Selka tore up so many of those little stuffed hedgehogs when he was a pup and they are still his favorite, even though he hasn't wrecked them for years.

Kongs were the only thing they didn't destroy but they only liked them stuffed with peanut butter.

I shop garage sales for their stuffed animals. But they are partial to their nice Petco Christmas gifts that squeak. : )


----------



## lgnutah (Feb 26, 2007)

Brooks has old destroyed or partially destroyed toys that are kept on top of the fridge and now are just "Find It!" toys. He only gets to hold them once he finds where I have hidden them and bring them back to me. You should see how excited he gets when he gets to play this game.


----------



## tintallie (May 31, 2006)

Take a look at the Zogoflex material toys called the Hurley, Huck, Zisc, and Tux from West Paw Design (http://www.westpawdesign.com).

They will last considerably longer than most toys. The Bow-Wowser ball and Fling-Thing frisbee on the same site are made from a much lighter material that will show teeth marks, but my dog hasn't destroyed those two either yet.

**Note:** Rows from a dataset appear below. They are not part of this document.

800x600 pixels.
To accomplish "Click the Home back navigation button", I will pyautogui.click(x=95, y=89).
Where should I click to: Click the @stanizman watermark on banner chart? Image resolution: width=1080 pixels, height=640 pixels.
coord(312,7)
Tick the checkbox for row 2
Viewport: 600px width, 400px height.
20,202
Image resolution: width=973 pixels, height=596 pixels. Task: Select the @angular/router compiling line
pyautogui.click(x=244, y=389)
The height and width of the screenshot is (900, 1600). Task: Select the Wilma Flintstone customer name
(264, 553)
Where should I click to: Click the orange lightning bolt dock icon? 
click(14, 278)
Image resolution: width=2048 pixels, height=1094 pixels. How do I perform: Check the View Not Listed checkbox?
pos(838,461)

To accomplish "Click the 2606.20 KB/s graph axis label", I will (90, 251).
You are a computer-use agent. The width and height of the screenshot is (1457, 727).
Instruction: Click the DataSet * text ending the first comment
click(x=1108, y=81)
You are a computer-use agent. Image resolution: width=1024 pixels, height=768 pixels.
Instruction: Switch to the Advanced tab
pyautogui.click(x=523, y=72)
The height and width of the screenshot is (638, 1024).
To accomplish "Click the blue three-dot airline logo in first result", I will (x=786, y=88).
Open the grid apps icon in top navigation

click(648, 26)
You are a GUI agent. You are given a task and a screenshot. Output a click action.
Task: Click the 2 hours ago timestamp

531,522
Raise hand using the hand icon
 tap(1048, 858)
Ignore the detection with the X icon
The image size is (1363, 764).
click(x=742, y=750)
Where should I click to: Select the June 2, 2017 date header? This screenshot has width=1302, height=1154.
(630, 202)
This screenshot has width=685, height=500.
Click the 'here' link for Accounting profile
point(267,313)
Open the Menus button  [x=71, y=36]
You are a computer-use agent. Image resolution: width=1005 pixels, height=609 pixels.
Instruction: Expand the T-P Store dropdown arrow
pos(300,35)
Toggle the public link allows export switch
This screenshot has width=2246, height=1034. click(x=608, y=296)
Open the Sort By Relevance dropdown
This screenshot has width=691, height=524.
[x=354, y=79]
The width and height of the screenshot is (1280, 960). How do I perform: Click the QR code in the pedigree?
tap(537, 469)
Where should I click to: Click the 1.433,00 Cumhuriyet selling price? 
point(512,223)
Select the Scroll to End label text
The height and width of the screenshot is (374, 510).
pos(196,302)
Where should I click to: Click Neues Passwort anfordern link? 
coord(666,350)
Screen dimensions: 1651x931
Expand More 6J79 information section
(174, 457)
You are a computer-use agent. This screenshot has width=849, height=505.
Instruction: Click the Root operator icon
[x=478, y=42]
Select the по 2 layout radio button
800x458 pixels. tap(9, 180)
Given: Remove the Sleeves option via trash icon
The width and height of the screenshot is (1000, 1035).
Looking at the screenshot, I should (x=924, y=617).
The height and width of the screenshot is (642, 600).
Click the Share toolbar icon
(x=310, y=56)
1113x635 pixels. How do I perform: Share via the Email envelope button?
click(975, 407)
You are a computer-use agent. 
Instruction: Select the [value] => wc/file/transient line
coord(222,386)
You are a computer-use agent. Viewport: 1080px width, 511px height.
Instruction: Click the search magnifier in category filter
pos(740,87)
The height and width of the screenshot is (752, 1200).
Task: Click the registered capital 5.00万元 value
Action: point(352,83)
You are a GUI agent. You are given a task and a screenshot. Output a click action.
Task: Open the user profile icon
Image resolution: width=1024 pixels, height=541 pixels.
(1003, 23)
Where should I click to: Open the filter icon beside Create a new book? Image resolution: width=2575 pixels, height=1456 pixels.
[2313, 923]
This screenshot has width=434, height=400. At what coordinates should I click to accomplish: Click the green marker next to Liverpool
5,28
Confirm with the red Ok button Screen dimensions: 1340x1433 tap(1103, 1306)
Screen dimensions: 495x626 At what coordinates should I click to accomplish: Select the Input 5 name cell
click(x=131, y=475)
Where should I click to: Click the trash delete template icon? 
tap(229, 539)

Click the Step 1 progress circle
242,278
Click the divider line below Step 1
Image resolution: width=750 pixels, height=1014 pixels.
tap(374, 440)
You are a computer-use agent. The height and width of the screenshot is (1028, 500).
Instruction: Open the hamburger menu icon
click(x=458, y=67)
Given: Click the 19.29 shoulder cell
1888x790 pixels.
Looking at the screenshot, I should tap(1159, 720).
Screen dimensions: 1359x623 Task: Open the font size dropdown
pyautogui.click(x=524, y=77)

Sadly, my dog's favourite toys are the ones that soft and squeaky, but the Hurleys are good for chewing and fetching.


----------



## Bob-N-Tash (Feb 24, 2008)

Nylabones last forever in our house... because the dogs never touch them. 

The firehouse material lasted about 2 hours.

We have had a lot of success with the toys by FatCat, Inc. They make a series of toys called the Terrible Nasty Scaries. These are plush stuffed toys with a canvas cover. We have the Mean Kitty and the Mad Kitty They have survived the golden retriever test in our house. And after 2 years the Mad Kitty is beginning to lose his tail. 
Here is a link .... 
http://www.shopfatcat.com/tenascdogtoy.html

However you can purchase the toys individually at many pet stores.


There is also a hard rubber knobby ball that my sister sent us 3 years ago. That ball has stood the test of time. 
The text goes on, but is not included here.